Repeat exactly the lines of the records below, starting at the line containing "700x560 pixels." and ending at the line containing "You are a GUI". Leave the pictures out.

--------------------------------

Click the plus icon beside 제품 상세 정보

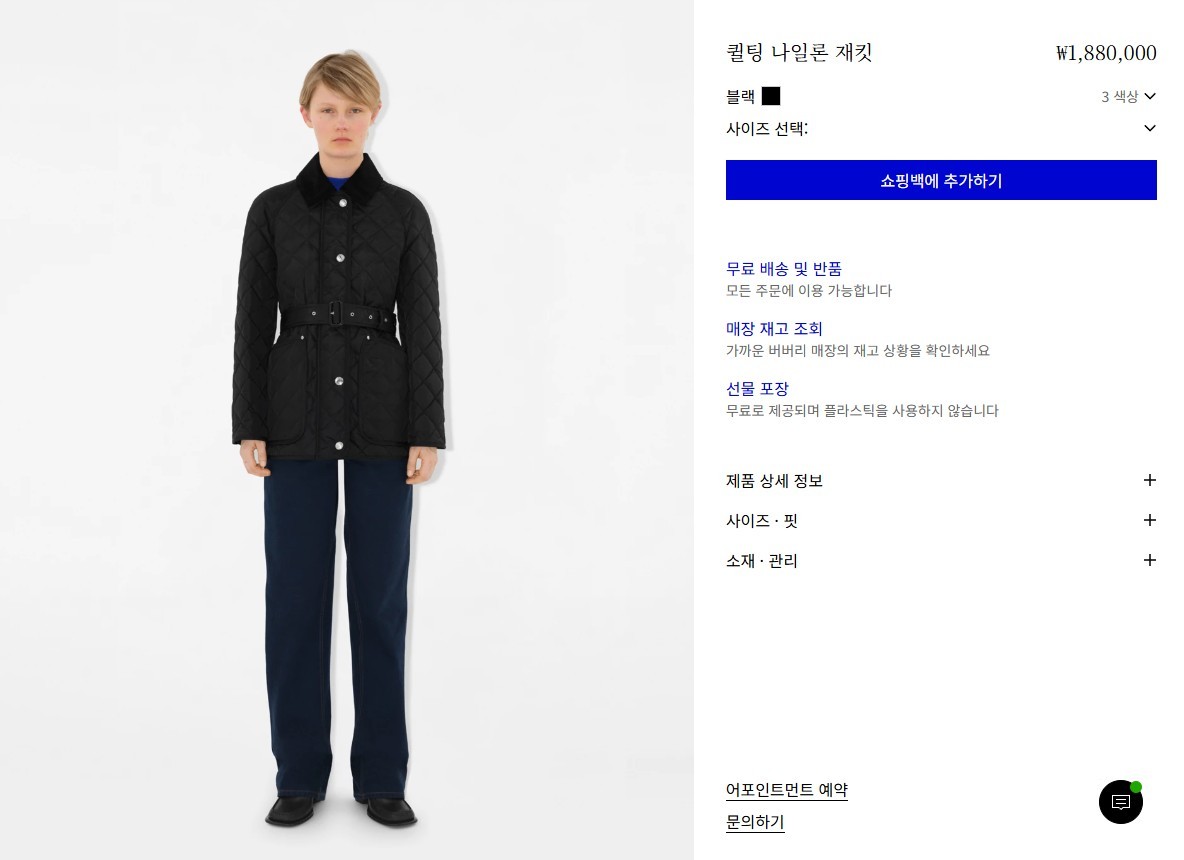[x=1149, y=480]
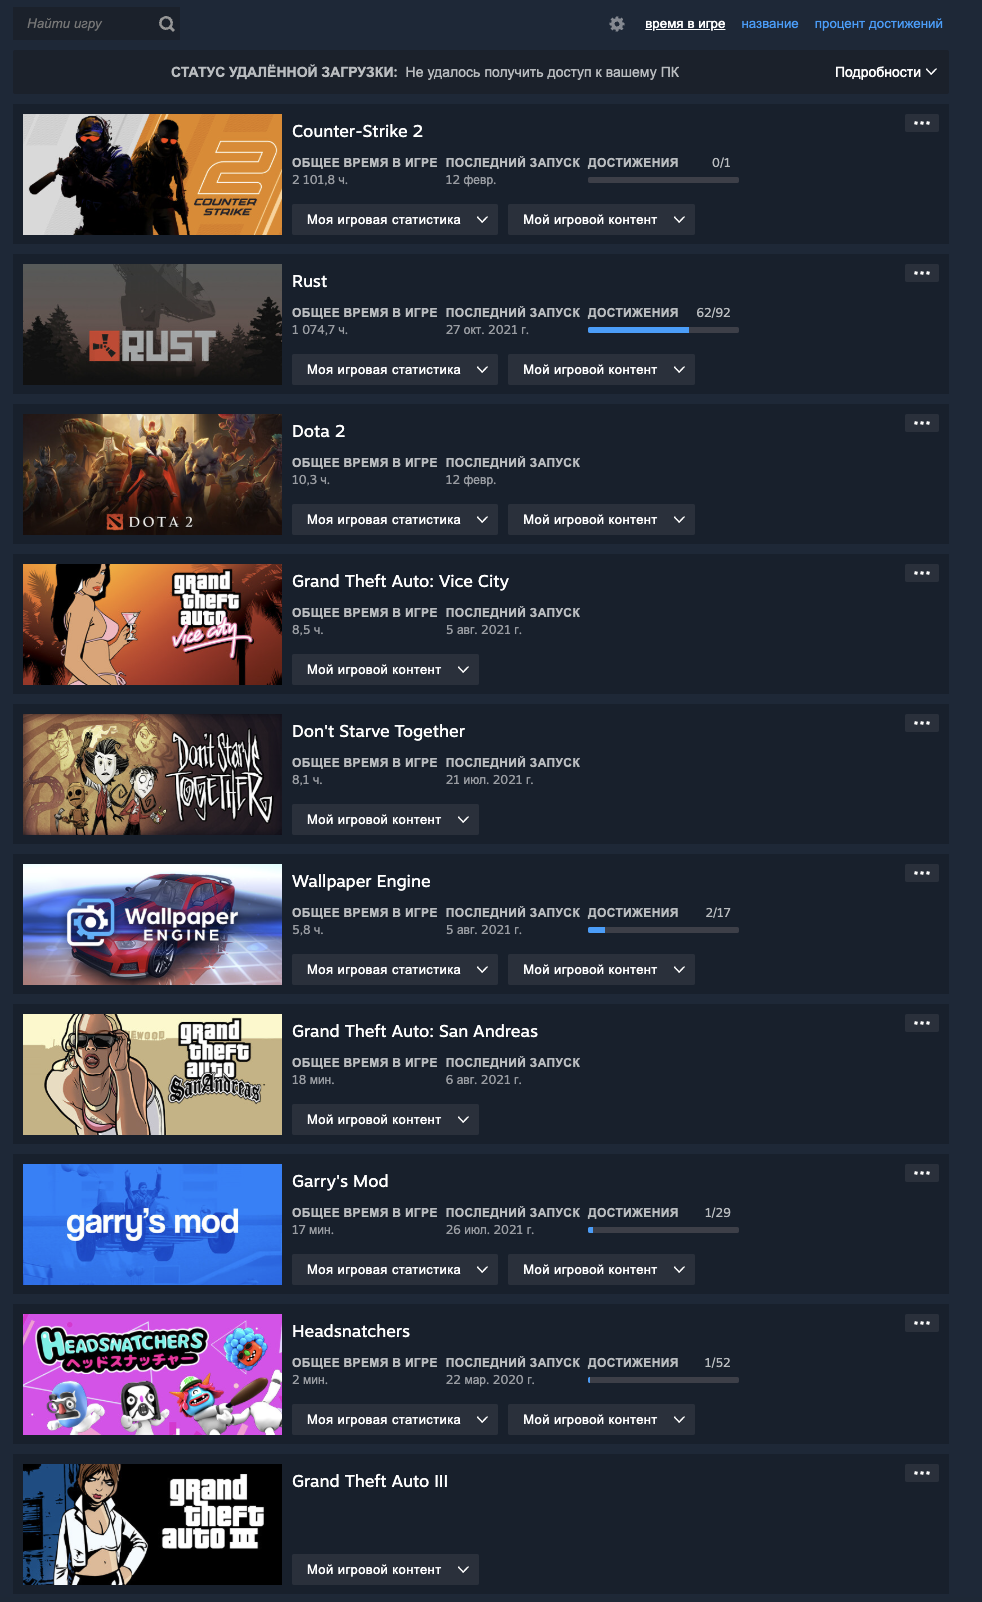The height and width of the screenshot is (1602, 982).
Task: Expand Мой игровой контент for Rust
Action: [601, 370]
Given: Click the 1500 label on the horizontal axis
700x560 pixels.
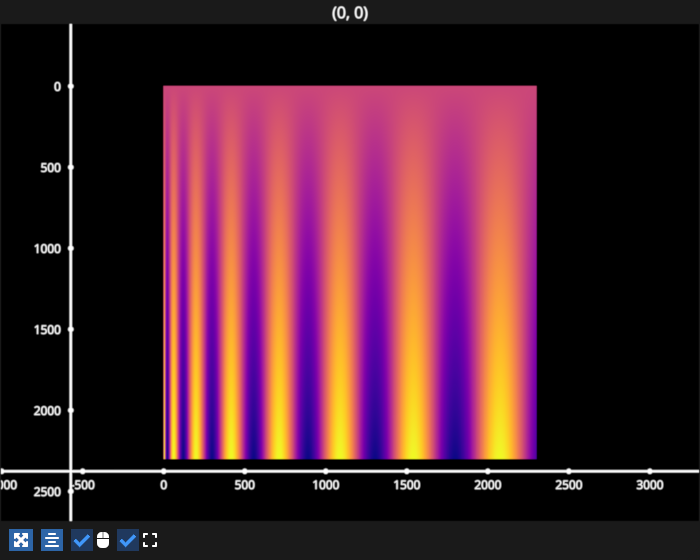Looking at the screenshot, I should click(406, 485).
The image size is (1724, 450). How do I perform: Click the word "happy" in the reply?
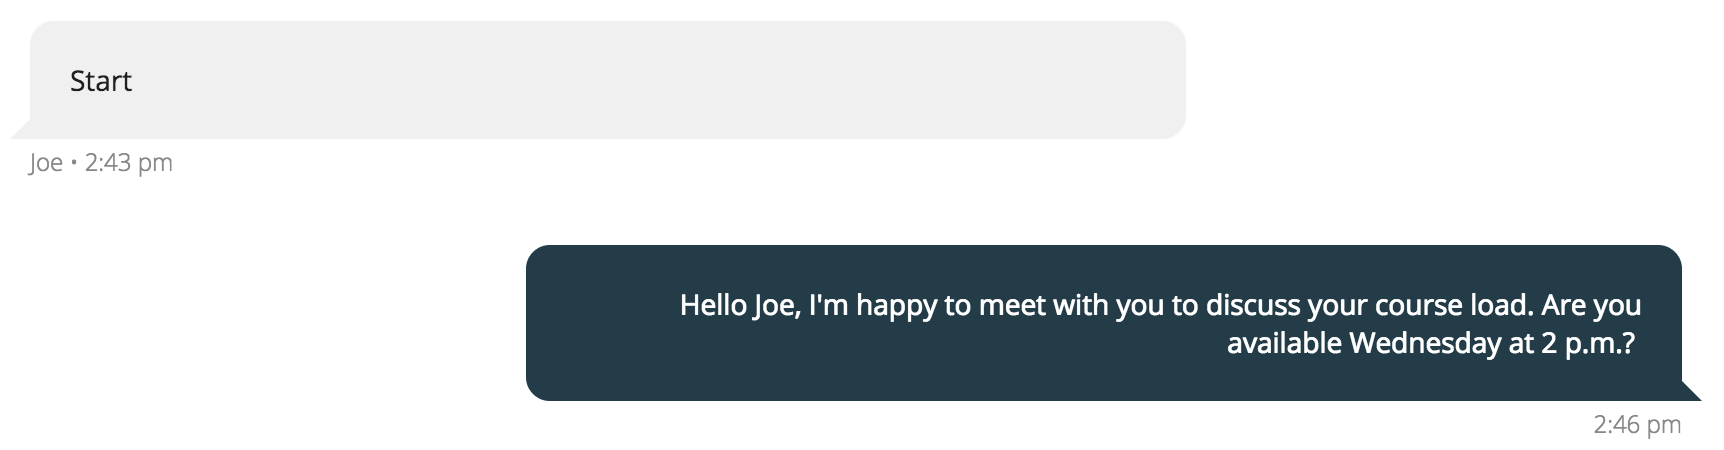tap(896, 305)
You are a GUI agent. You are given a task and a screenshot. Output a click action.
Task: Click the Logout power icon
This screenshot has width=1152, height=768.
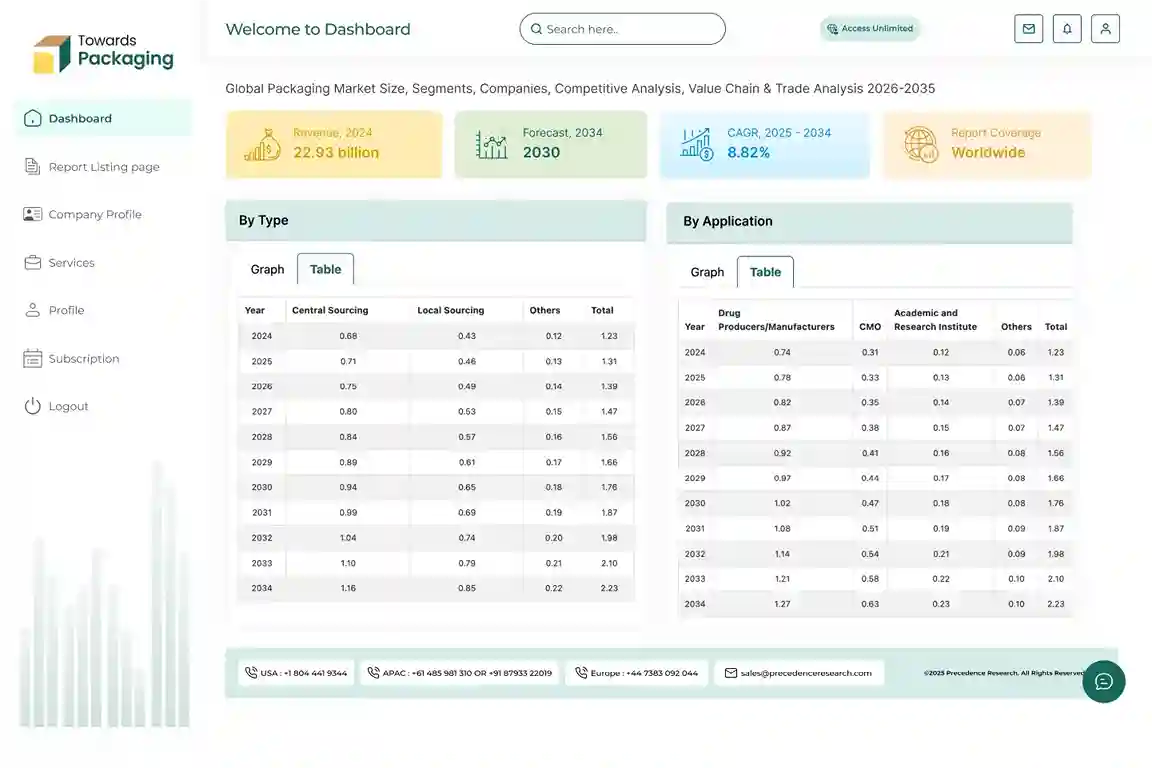[33, 406]
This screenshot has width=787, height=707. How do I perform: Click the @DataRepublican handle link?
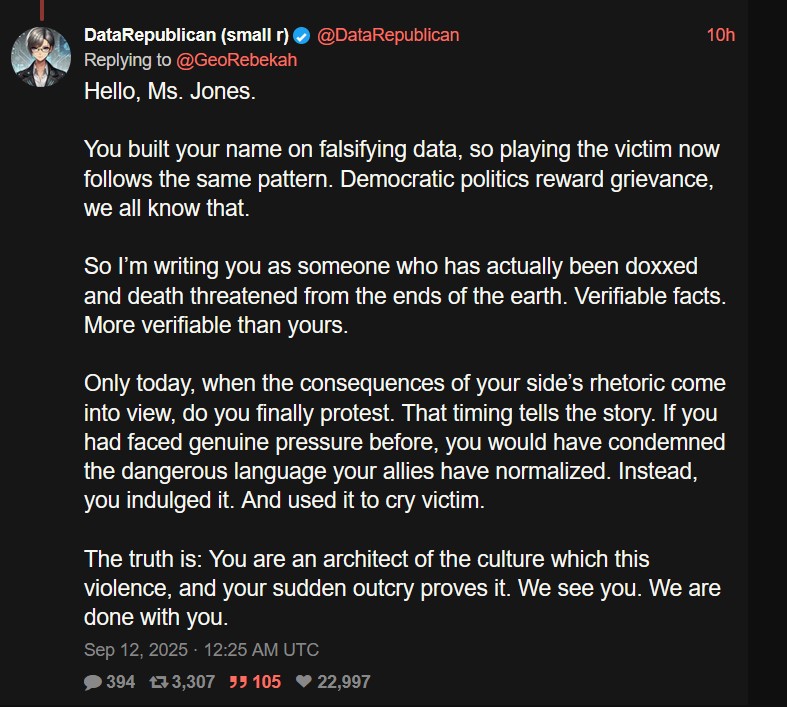pyautogui.click(x=388, y=35)
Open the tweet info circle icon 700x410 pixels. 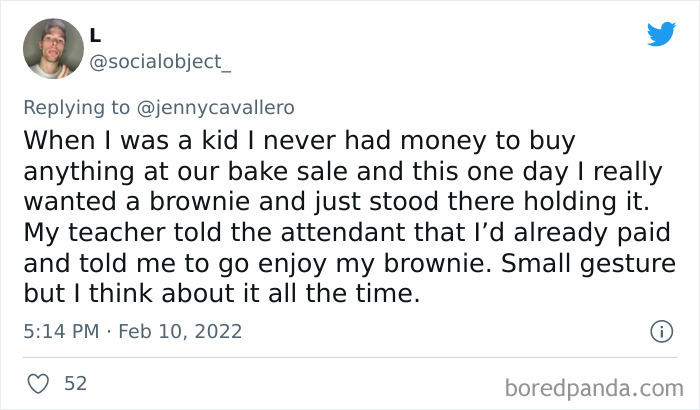pos(660,330)
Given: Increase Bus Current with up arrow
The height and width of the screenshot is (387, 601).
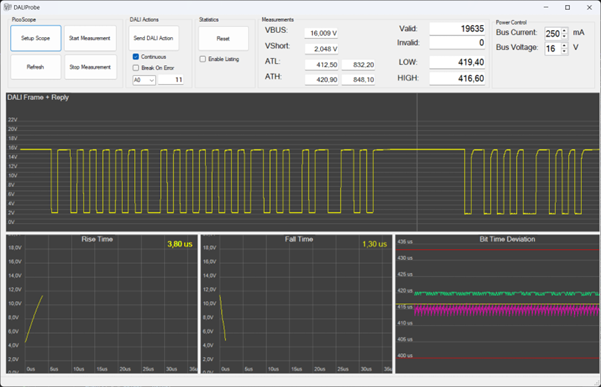Looking at the screenshot, I should pos(564,31).
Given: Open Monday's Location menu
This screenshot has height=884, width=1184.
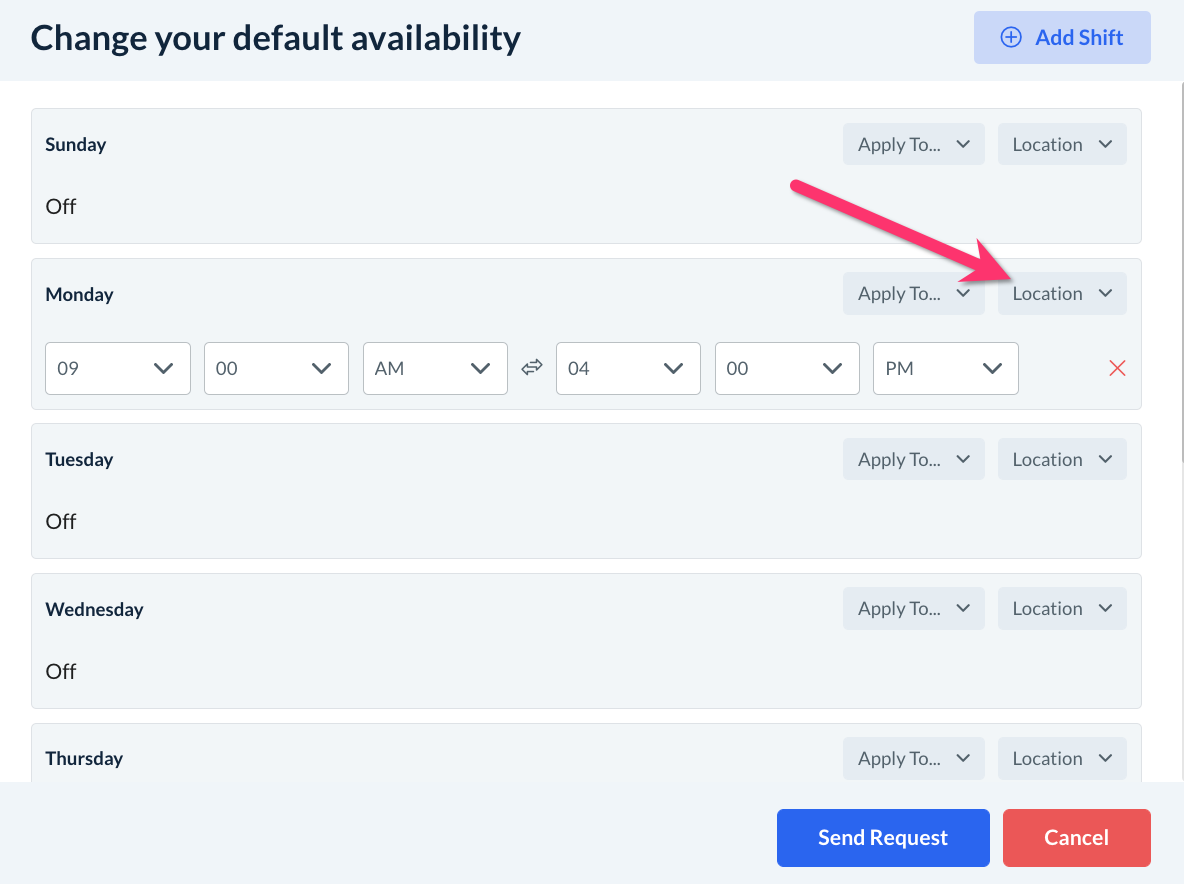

--------------------------------

Response to this task:
700x560 pixels.
Looking at the screenshot, I should click(406, 485).
The image size is (1724, 450). How do I perform: Click the word "happy" in the reply?
tap(896, 305)
You are a GUI agent. You are given a task and a screenshot. Output a click action.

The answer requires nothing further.